● SHORT TASK A
List each amount that the email about PyPI search gives for a number of lines, seconds, queries, or data size.
● SHORT TASK B
Translate this sentence from the email about PyPI search into Spanish: "Again PyPI has been growing organically for a very long time, and dumping even more features in there doesn't seem a great idea."
● SHORT TASK C
Extend the email about PyPI search from the point where it stops, keeping its voice.

# EXCERPT PROVIDED start

Just saw this group, forwarding the mail below for discussion.

I'm free this coming Sunday, and ideally the day could be spent fixing
search, but there's no point in working blindly when there is no
consensus. Basically the current search is so slow (and the solution
so simple) that this seems a no-brainer. So who needs convincing this
is a good idea before it can happen?* :-)

It seems what's in the demo repo below is almost good enough already,
it wouldn't take much work to deploy as an XML-RPC server internally
on the same machine running PyPI, and a 15 line patch to call out to
it from the PyPI source.

Again PyPI has been growing organically for a very long time, and
dumping even more features in there doesn't seem a great idea. I
looked at retrofitting PyPI with Flask, but there is simply too much
custom code to be sure things won't be broken by doing it in a hurry.

Thanks,


David

* Ideally before the end of summer.

---------- Forwarded message ----------

http://pypi.h1.botanicus.net/ is the same demo running behind Apache
with mod_gzip on a Core i7 920.

On 22 April 2013 02:11, David Wilson <d...@botanicus.net> wrote:
> Hi there,
>
> In a fit of madness caused by another 30 seconds-long PyPI search I
> decided to investigate the code, in the hopes of perhaps finding
> something simple that would alleviate the extremely long search time.
>
> I discovered what appears to be a function that makes 6 SQL queries
> for each term provided by the search user, in turn those queries
> expand to what appear to be %SUBSTRING% table scans across the
> releases table, which appears to contain upwards of half a gigabyte of
> strings.

# EXCERPT PROVIDED end
# SUPPLIED DATA start

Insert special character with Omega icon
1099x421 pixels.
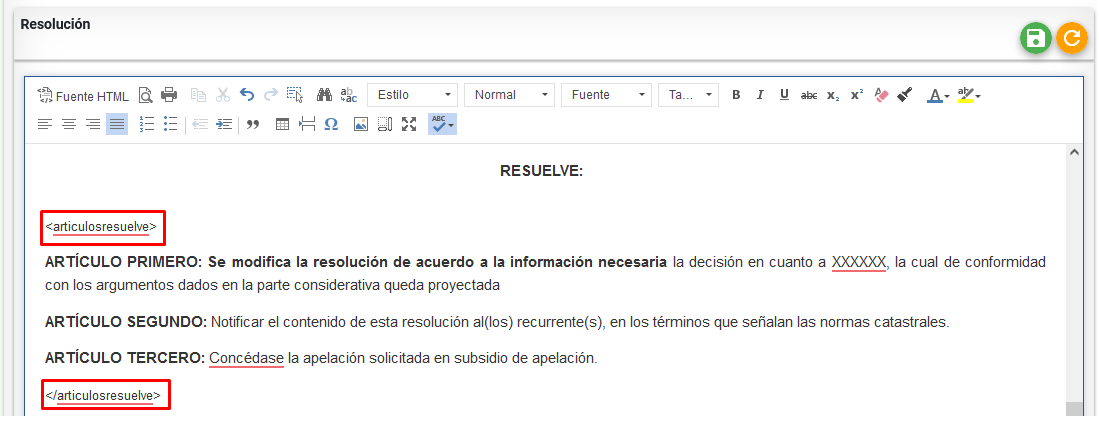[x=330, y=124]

# SUPPLIED DATA end

● RESULT A
- a 15 line patch
- a 30 seconds-long PyPI search
- 6 SQL queries for each search term
- upwards of half a gigabyte of strings

● RESULT B
Una vez más, PyPI lleva muchísimo tiempo creciendo de forma orgánica, y meterle todavía más funciones no parece una gran idea.

● RESULT C
>
> Now the root cause has been located, what to do about it? I looked at
> hacking on the code, but it seems webui.py is already too massive for
> its own good, and in any case PostgreSQL's options for efficient
> search are quite limited. It might be all-round good if the size of
> that module started to drop..
>
> I wrote a crawler to pull a reasonable facsimile of the releases table
> on to my machine via the XML-RPC API, then arranged for Xapian to
> index only the newest releases for each package. The resulting
> full-text index weighs in at a very reasonable 334mb, and searches
> complete almost immediately, even on my lowly Intel Atom colocated
> server.
>
> I wrote a quick hack Flask app around it, which you can see here:
>
> http://5.39.91.176:5000/
>
> The indexer takes as input a database produced by the crawler, which
> is smart enough to know how to use PyPI's exposed 'changelog' serial
> numbers. Basically it is quite trivial and efficient to run this setup
> in an incremental indexing mode.
>
> As you can see from the results, even my lowly colo is trouncing what
> is currently on PyPI, and so my thoughts tend toward making an
> arrangement like this more permanent.
>
> The crawler code weighs in at 150 lines, the indexer a meagre 113
> lines, and the Flask example app is 74 lines. Implementing an exact
> replica of PyPI's existing scoring function is already partially done
> at indexing time, and the rest is quite easy to complete (mostly
> cutpasting code).
>
> Updating the Flask example to provide an XML-RPC API (or similar),
> then *initially augmenting* the old search facility seems like a good
> start, with a view to removing the old feature entirely. Integrating
> indexing directly would be pointless, the PyPI code really doesn't
> need anything more added to it until it gets at least reorganized a
> little.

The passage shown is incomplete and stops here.